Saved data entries
--- START ---

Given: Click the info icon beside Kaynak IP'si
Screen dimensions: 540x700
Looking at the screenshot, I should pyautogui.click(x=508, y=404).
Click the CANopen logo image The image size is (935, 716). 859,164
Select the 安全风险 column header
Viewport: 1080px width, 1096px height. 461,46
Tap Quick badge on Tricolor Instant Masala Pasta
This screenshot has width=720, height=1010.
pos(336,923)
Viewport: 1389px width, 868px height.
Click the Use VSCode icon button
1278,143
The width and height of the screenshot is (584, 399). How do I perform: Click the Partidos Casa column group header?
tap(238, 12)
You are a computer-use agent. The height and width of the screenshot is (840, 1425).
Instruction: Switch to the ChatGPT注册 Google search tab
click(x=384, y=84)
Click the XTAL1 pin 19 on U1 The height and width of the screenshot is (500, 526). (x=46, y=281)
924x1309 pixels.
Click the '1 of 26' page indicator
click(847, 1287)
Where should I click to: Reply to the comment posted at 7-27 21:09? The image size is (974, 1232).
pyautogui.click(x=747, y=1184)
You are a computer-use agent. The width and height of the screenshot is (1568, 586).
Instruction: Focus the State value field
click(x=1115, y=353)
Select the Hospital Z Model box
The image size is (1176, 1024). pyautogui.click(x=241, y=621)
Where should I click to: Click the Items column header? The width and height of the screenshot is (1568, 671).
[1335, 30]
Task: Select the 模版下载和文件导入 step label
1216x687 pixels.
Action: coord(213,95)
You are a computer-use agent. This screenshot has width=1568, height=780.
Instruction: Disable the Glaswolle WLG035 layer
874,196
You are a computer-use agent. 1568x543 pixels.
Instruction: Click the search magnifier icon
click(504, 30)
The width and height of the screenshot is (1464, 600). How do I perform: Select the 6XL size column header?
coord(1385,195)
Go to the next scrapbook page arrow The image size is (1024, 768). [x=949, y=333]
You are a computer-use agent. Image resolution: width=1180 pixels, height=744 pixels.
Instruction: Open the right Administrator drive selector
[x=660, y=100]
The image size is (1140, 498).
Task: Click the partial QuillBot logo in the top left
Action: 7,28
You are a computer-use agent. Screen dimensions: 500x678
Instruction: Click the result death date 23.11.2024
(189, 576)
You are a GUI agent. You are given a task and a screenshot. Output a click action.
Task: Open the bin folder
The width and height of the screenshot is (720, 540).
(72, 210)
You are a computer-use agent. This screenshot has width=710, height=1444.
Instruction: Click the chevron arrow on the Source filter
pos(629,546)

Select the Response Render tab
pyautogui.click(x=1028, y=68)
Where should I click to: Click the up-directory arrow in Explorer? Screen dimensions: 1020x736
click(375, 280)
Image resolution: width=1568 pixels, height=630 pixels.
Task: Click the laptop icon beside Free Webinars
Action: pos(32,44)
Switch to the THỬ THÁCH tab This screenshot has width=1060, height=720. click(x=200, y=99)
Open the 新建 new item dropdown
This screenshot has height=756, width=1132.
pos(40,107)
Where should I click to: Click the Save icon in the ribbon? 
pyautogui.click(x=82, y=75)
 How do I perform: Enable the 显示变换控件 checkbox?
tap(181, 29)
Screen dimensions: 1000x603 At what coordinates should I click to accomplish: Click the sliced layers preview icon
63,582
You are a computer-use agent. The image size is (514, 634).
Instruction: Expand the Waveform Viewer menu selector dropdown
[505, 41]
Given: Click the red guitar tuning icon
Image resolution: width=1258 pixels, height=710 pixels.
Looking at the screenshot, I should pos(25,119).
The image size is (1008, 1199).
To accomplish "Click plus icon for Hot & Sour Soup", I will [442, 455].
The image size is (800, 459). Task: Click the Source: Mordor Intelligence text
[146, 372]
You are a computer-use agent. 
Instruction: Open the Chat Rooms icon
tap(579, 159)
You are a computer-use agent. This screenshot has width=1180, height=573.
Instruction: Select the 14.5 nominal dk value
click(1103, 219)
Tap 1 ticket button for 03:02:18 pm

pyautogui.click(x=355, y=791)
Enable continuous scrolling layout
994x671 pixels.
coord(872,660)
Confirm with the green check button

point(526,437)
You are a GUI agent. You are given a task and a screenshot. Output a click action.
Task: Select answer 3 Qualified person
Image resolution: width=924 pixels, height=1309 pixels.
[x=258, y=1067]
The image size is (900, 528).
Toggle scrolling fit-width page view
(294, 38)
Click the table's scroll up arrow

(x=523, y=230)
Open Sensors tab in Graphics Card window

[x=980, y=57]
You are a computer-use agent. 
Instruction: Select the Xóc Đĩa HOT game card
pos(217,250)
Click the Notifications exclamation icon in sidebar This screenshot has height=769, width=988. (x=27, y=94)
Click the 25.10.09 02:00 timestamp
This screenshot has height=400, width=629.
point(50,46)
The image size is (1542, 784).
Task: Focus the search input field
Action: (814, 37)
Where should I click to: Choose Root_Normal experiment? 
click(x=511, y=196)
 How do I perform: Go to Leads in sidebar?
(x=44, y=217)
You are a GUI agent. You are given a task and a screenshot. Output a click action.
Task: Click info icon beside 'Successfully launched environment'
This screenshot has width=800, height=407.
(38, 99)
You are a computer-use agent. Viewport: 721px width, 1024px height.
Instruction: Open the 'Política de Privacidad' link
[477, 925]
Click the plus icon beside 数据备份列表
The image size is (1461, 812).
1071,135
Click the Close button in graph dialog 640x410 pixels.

--- END ---

**Exercise prompt**
Please return the data above in full, without altering a single line.

**Task response**
Given: Click the info icon beside Kaynak IP'si
Screen dimensions: 540x700
Looking at the screenshot, I should pyautogui.click(x=508, y=404).
Click the CANopen logo image The image size is (935, 716). 859,164
Select the 安全风险 column header
Viewport: 1080px width, 1096px height. 461,46
Tap Quick badge on Tricolor Instant Masala Pasta
This screenshot has width=720, height=1010.
pos(336,923)
Viewport: 1389px width, 868px height.
Click the Use VSCode icon button
1278,143
The width and height of the screenshot is (584, 399). How do I perform: Click the Partidos Casa column group header?
tap(238, 12)
You are a computer-use agent. The height and width of the screenshot is (840, 1425).
Instruction: Switch to the ChatGPT注册 Google search tab
click(x=384, y=84)
Click the XTAL1 pin 19 on U1 The height and width of the screenshot is (500, 526). (x=46, y=281)
924x1309 pixels.
Click the '1 of 26' page indicator
click(847, 1287)
Where should I click to: Reply to the comment posted at 7-27 21:09? The image size is (974, 1232).
pyautogui.click(x=747, y=1184)
You are a computer-use agent. The width and height of the screenshot is (1568, 586).
Instruction: Focus the State value field
click(x=1115, y=353)
Select the Hospital Z Model box
The image size is (1176, 1024). pyautogui.click(x=241, y=621)
Where should I click to: Click the Items column header? The width and height of the screenshot is (1568, 671).
[1335, 30]
Task: Select the 模版下载和文件导入 step label
1216x687 pixels.
Action: coord(213,95)
You are a computer-use agent. This screenshot has width=1568, height=780.
Instruction: Disable the Glaswolle WLG035 layer
874,196
You are a computer-use agent. 1568x543 pixels.
Instruction: Click the search magnifier icon
click(504, 30)
The width and height of the screenshot is (1464, 600). How do I perform: Select the 6XL size column header?
coord(1385,195)
Go to the next scrapbook page arrow The image size is (1024, 768). [x=949, y=333]
You are a computer-use agent. Image resolution: width=1180 pixels, height=744 pixels.
Instruction: Open the right Administrator drive selector
[x=660, y=100]
The image size is (1140, 498).
Task: Click the partial QuillBot logo in the top left
Action: 7,28
You are a computer-use agent. Screen dimensions: 500x678
Instruction: Click the result death date 23.11.2024
(189, 576)
You are a GUI agent. You are given a task and a screenshot. Output a click action.
Task: Open the bin folder
The width and height of the screenshot is (720, 540).
(72, 210)
You are a computer-use agent. This screenshot has width=710, height=1444.
Instruction: Click the chevron arrow on the Source filter
pos(629,546)

Select the Response Render tab
pyautogui.click(x=1028, y=68)
Where should I click to: Click the up-directory arrow in Explorer? Screen dimensions: 1020x736
click(375, 280)
Image resolution: width=1568 pixels, height=630 pixels.
Task: Click the laptop icon beside Free Webinars
Action: pos(32,44)
Switch to the THỬ THÁCH tab This screenshot has width=1060, height=720. click(x=200, y=99)
Open the 新建 new item dropdown
This screenshot has height=756, width=1132.
pos(40,107)
Where should I click to: Click the Save icon in the ribbon? 
pyautogui.click(x=82, y=75)
 How do I perform: Enable the 显示变换控件 checkbox?
tap(181, 29)
Screen dimensions: 1000x603 At what coordinates should I click to accomplish: Click the sliced layers preview icon
63,582
You are a computer-use agent. The image size is (514, 634).
Instruction: Expand the Waveform Viewer menu selector dropdown
[505, 41]
Given: Click the red guitar tuning icon
Image resolution: width=1258 pixels, height=710 pixels.
Looking at the screenshot, I should pos(25,119).
The image size is (1008, 1199).
To accomplish "Click plus icon for Hot & Sour Soup", I will [442, 455].
The image size is (800, 459). Task: Click the Source: Mordor Intelligence text
[146, 372]
You are a computer-use agent. 
Instruction: Open the Chat Rooms icon
tap(579, 159)
You are a computer-use agent. This screenshot has width=1180, height=573.
Instruction: Select the 14.5 nominal dk value
click(1103, 219)
Tap 1 ticket button for 03:02:18 pm

pyautogui.click(x=355, y=791)
Enable continuous scrolling layout
994x671 pixels.
coord(872,660)
Confirm with the green check button

point(526,437)
You are a GUI agent. You are given a task and a screenshot. Output a click action.
Task: Select answer 3 Qualified person
Image resolution: width=924 pixels, height=1309 pixels.
[x=258, y=1067]
The image size is (900, 528).
Toggle scrolling fit-width page view
(294, 38)
Click the table's scroll up arrow

(x=523, y=230)
Open Sensors tab in Graphics Card window

[x=980, y=57]
You are a computer-use agent. 
Instruction: Select the Xóc Đĩa HOT game card
pos(217,250)
Click the Notifications exclamation icon in sidebar This screenshot has height=769, width=988. (x=27, y=94)
Click the 25.10.09 02:00 timestamp
This screenshot has height=400, width=629.
point(50,46)
The image size is (1542, 784).
Task: Focus the search input field
Action: (814, 37)
Where should I click to: Choose Root_Normal experiment? 
click(x=511, y=196)
 How do I perform: Go to Leads in sidebar?
(x=44, y=217)
You are a GUI agent. You are given a task and a screenshot. Output a click action.
Task: Click info icon beside 'Successfully launched environment'
This screenshot has width=800, height=407.
(38, 99)
You are a computer-use agent. Viewport: 721px width, 1024px height.
Instruction: Open the 'Política de Privacidad' link
[477, 925]
Click the plus icon beside 数据备份列表
The image size is (1461, 812).
1071,135
Click the Close button in graph dialog 640x410 pixels.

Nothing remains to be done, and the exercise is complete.